Thursday, August 29, 2024

Celebrating the ‘Nice’ Rejection By Robin Weaver

 This is a Blast from the Past post Robin Weaver wrote twelve years ago. Does it still resonate today? ~ Sarah

 – May 2, 2012

At long last, the response from the editor/agent arrives. We click on the email (or tear open the envelope). As writers, our emotions are split—equal parts of fear and anticipation. Okay, maybe 70/30.

In a mere second, the two-part emotion morphs into 100% disappointment. We groan. Another rejection. “…Thank you for your submission…blah, blah, blah…but we don’t want your stinking stuff.”

Okay, so maybe the quote above isn’t verbatim, but if you’ve been writing for any length of time, you become adept at reading between the RTF text. They don’t want our stuff—stinking or not. So our fingers crimp the mouse, clicking on the delete button with enough force to hammer a nail into a cement block.

But wait. What was that?

No. Not possible. Yet our subconscious insists. Beneath that form text, we saw something just before the generic signature block. In script font.

Believing we’re wasting time, we nevertheless click on the trash folder. We gulp another mouthful of coffee, convinced caffeine will rectify our inability to correctly process a cookie-cutter rejection. We search through the day’s discarded mail until we find the zapped electronic communication. Again. Thinking we’re bat-dung crazy, we double-click.

Holy Mother of Adverbs! The script flashes like a neon sign. We aren’t delusional. At the end of the blah, blah, blah, there really is an addition comment. In a font of a different color we see actual feedback. “Please send me something else.” (Or “…your characters have real promise; you have an engaging voice; an interesting premise...”)

We do a little dance, make a little laugh and start to get down (to work) when we realize something amazing has occurred. We’ve transitioned. Our psyche didn’t experience a bone-crunching deflation. Instead, we enjoy the thrill of a polite “no thank-you.” Okay, maybe pathetic is a more apt description than amazing, but we’ve stopped taking rejection personally.

What is wrong with us?

I can’t imagine any other occupation where people get ecstatic over so little. For those of us who still have a day job, the nice rejection is equivalent to hearing, “No, you can’t have a raise, but we’ll use colored paper to print your pay stub.” In the White Collar world, can you imagine interviewing an applicant and then sending a letter saying:

  • You’re fully qualified for the advertised position but your coffee cup didn’t wow us.
  • We know you can do this job, but your pacing will wear a hole in our carpets.
  • We feel you are right for the position but fear you don’t have enough conflict in your life.
  • Thank you for applying but we’re not accepting people who wear blue suits at this time.
  • Your qualifications are amazing but we don’t believe your car will fit in our parking spaces.

Worse, can you imagine the fabled applicant being giddy because we add: “But please apply again in ten years.”

Perhaps the difference for the writer is one of magnitude.
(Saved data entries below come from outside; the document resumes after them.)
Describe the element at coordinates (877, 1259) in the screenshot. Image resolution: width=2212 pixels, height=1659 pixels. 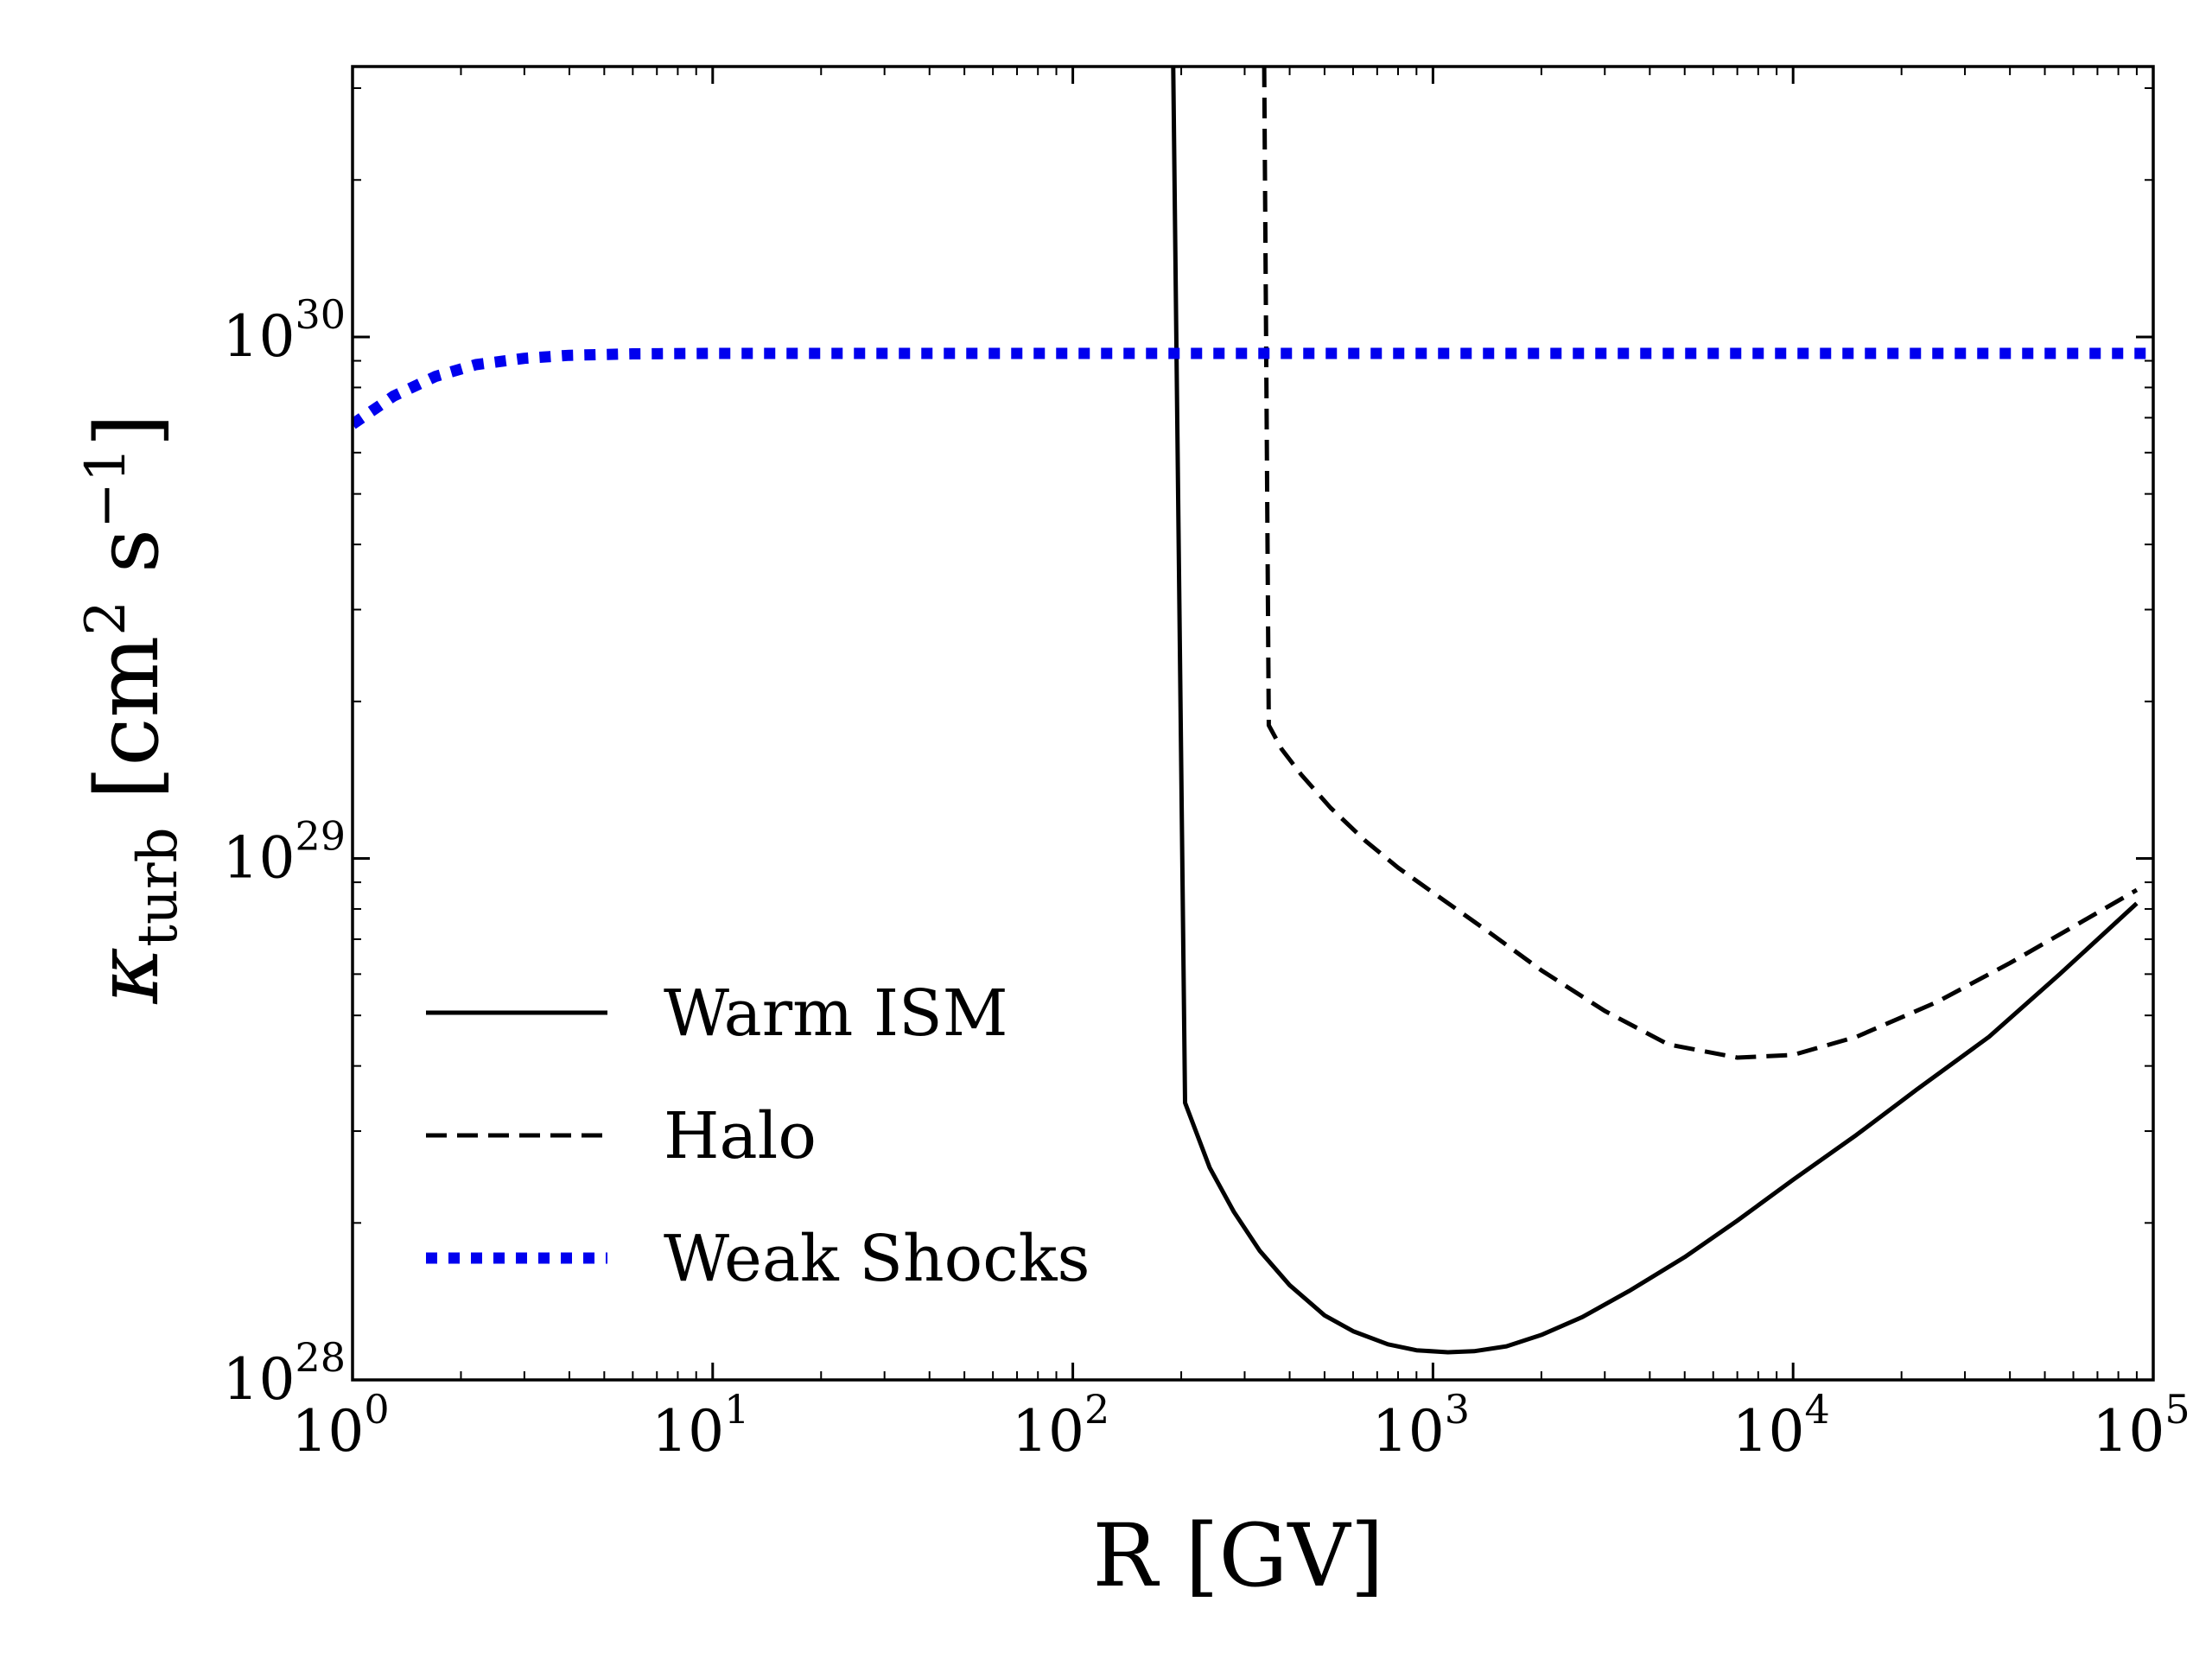
I see `legend-label-weak-shocks: Weak Shocks` at that location.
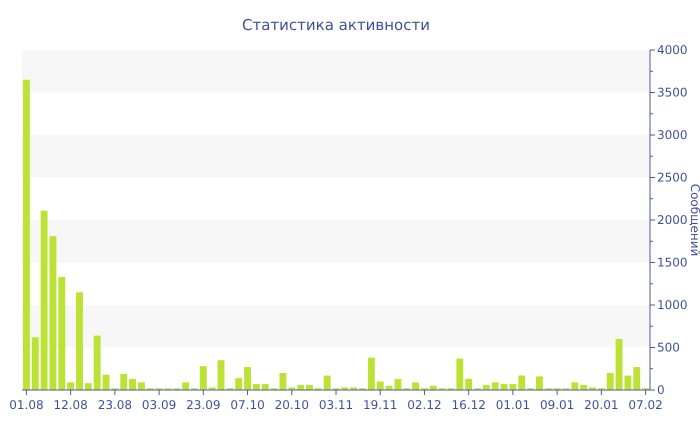 This screenshot has height=430, width=700. I want to click on x-tick-label: 23.08, so click(115, 405).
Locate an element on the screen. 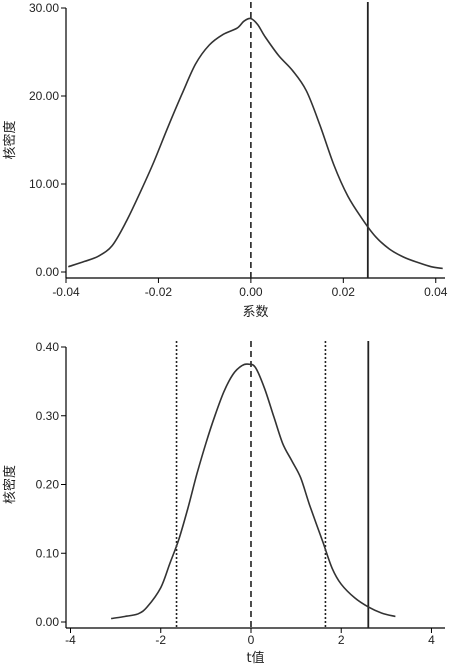 The image size is (450, 665). y-tick-label: 0.40 is located at coordinates (48, 347).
As authors, we don’t just get a job. We go from the wilderness of the unpublished into the wonderful, wonderful world of PUBBED.

Or maybe we’re just nuts.

What do you think? Are we crazy, or is there a method to the mayhem?


Copyright © 2012 by Robin Weaver

 

2 comments:

Lynn Lovegreen said...

Funny post! As a veteran of the query process, I hear you.

Deb Noone said...

I just wrote a long comment and then deleted it by mistake. AHHH - now to remember what brilliance I wrote - just like the "brilliance" in all my submitted pieces that received "wonderful" rejection letters. Most did soften the NO! But one was scathing. Funny thing is, years later, I sold another book to the same publisher. I worked in the admissions office at a college. The English professor was a friend of mine. She used to invite me to speak to her writing class once a semester. I would give hints about the writing and editing process and talk about how hard it was to be an author, both independently published and commercially published. I received a scathing rejection, that I would read aloud to the students. I could tell the editor didn't read all of the partial I sent, because of the comments / criticisms. But I used it as an example of how you have to have a tough skin and keep learning from your mistakes and "soldier on." Yes, it was a brutal rejection.